Department of Biomedical Sciences, Joan C Edwards School of Medicine, Marshall University, Huntington, WV 25755, USA.
Department of Pharmacology and Toxicology, Boonshoft School of Medicine, Wright State University, Dayton, OH 45435, USA.
Oxid Med Cell Longev. 2020 Dec 26;2020:8830537. doi: 10.1155/2020/8830537. eCollection 2020.
Perivascular adipose tissue (PVAT), a type of adipose tissue that surrounds the blood vessels, has been considered an active component of the blood vessel walls and involved in vascular homeostasis. Recent evidence shows that increased inflammation and oxidative stress in PVAT contribute to endothelial dysfunction in type 2 diabetes (T2D). Exercise is an important nonpharmacological approach for vascular diseases. However, there is limited information regarding whether the beneficial effects of exercise on vascular function is related to the PVAT status. In this study, we investigated whether exercise can decrease oxidative stress and inflammation of PVAT and promote the improvement of endothelial function in a T2D mouse model. Diabetic db/db (5-week old) mice performed treadmill exercise (10 m/min) or keep sedentary for 8 weeks. Body weight, fasting blood glucose levels, glucose, and insulin tolerance were determined. The cytokines (IL-6, IL-10, IFN-, and TNF-a) and adiponectin levels, macrophage polarization and adipocyte type in PVAT, oxidative stress, and nitric oxide (NO) expression in the vascular wall were evaluated. The adhesion ability of primary aorta endothelial cells was analyzed. Our data showed that (1) diabetic db/db mice had increased body weight and fasting blood glucose level, compromised glucose tolerance, and insulin sensitivity, which were decreased/improved by exercise intervention. (2) Exercise intervention increased the percentage of multilocular brown adipocytes, promoted M1 to M2 macrophage polarization, associating with an increase of adiponectin and IL-10 levels and decrease of IFN-, IL-6, and TNF-a levels in PVAT. (3) Exercise decreased superoxide production in PVAT and the vascular wall of diabetic mice, accompanied with increased NO level. (4) The adhesion ability of aorta endothelial cells to leukocytes was decreased in exercised db/db mice, accompanied by decreased intercellular adhesion molecule 1 (ICAM-1) and vascular cell adhesion molecule 1 (VCAM-1) expressions. Of interesting, coculture with PVAT-culture medium from exercised db/db mice could also reduce ICAM-1 and VCAM-1 expressions in primary endothelial cells. In conclusion, our data suggest that exercise improved endothelial function by attenuating the inflammation and oxidative stress in PVAT.

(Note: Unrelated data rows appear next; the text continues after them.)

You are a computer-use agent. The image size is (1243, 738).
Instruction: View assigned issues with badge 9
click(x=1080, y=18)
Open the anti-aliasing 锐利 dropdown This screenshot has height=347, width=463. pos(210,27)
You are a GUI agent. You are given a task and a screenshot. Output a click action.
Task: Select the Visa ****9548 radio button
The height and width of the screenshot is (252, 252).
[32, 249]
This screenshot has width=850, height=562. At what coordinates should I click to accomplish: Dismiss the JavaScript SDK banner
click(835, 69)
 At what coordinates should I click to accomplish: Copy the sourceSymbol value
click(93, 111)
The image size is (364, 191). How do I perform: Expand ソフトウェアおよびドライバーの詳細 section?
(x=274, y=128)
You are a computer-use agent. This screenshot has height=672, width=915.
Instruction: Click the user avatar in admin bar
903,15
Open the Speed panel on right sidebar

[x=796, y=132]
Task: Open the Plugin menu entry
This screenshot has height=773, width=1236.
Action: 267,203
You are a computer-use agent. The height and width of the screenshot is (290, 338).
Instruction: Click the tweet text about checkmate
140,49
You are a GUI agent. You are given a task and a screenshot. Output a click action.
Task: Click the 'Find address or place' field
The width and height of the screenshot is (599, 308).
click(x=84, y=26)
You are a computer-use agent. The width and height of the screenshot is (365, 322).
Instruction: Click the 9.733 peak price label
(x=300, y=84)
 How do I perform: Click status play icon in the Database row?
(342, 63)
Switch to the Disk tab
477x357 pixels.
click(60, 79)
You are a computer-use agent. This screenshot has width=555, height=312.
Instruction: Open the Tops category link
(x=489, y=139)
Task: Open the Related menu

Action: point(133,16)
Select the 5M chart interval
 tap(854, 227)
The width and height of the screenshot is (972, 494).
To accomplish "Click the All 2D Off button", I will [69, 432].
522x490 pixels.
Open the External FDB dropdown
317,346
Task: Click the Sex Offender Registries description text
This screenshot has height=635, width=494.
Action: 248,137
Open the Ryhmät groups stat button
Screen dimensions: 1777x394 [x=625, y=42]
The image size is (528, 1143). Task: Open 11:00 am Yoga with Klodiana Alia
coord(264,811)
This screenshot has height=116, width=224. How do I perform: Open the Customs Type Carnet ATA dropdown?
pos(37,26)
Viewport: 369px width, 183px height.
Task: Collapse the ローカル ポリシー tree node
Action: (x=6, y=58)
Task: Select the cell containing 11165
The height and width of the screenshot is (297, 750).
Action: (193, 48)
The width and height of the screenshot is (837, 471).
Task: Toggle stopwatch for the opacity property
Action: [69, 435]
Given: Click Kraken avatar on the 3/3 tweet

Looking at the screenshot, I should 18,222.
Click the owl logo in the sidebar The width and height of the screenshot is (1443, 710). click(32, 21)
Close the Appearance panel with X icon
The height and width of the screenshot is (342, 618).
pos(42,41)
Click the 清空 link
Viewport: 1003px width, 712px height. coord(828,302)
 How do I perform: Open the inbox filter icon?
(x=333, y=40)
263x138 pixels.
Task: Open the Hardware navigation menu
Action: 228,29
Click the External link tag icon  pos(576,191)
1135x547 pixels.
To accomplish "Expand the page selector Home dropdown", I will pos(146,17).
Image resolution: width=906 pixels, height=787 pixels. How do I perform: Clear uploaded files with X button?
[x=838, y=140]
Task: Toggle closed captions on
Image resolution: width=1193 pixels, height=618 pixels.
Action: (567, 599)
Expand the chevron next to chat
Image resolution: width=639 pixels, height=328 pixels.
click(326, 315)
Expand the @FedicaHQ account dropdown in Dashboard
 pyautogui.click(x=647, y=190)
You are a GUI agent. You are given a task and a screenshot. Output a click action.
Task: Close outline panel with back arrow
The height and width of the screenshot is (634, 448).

血管周脂肪组织(PVAT)是一种围绕血管的脂肪组织,被认为是血管壁的一个活跃组成部分,参与血管内稳态的调节。最近的证据表明,PVAT 中的炎症和氧化应激增加导致 2 型糖尿病(T2D)中的内皮功能障碍。运动是血管疾病的一种重要非药物治疗方法。然而,关于运动对血管功能的有益作用是否与 PVAT 状态有关,信息有限。在这项研究中,我们研究了运动是否可以降低 T2D 小鼠模型中 PVAT 的氧化应激和炎症,并促进内皮功能的改善。5 周龄的糖尿病 db/db 小鼠进行跑步机运动(10 m/min)或保持久坐 8 周。测定体重、空腹血糖水平、葡萄糖和胰岛素耐量。评估 PVAT 中的细胞因子(IL-6、IL-10、IFN-γ 和 TNF-α)和脂联素水平、巨噬细胞极化和脂肪细胞类型、氧化应激以及血管壁中一氧化氮(NO)的表达。分析原代主动脉内皮细胞的黏附能力。我们的数据表明:(1)糖尿病 db/db 小鼠体重增加和空腹血糖水平升高,葡萄糖耐量和胰岛素敏感性降低,运动干预可降低/改善。(2)运动干预增加了多房棕色脂肪细胞的比例,促进了 M1 向 M2 巨噬细胞的极化,与 PVAT 中脂联素和 IL-10 水平的增加以及 IFN-γ、IL-6 和 TNF-α水平的降低有关。(3)运动降低了糖尿病小鼠 PVAT 和血管壁中超氧自由基的产生,同时增加了 NO 水平。(4)运动后 db/db 小鼠主动脉内皮细胞与白细胞的黏附能力降低,细胞间黏附分子 1(ICAM-1)和血管细胞黏附分子 1(VCAM-1)的表达也降低。有趣的是,与来自运动 db/db 小鼠的 PVAT 培养物共培养也可以降低原代内皮细胞中 ICAM-1 和 VCAM-1 的表达。总之,我们的数据表明,运动通过减轻 PVAT 中的炎症和氧化应激来改善内皮功能。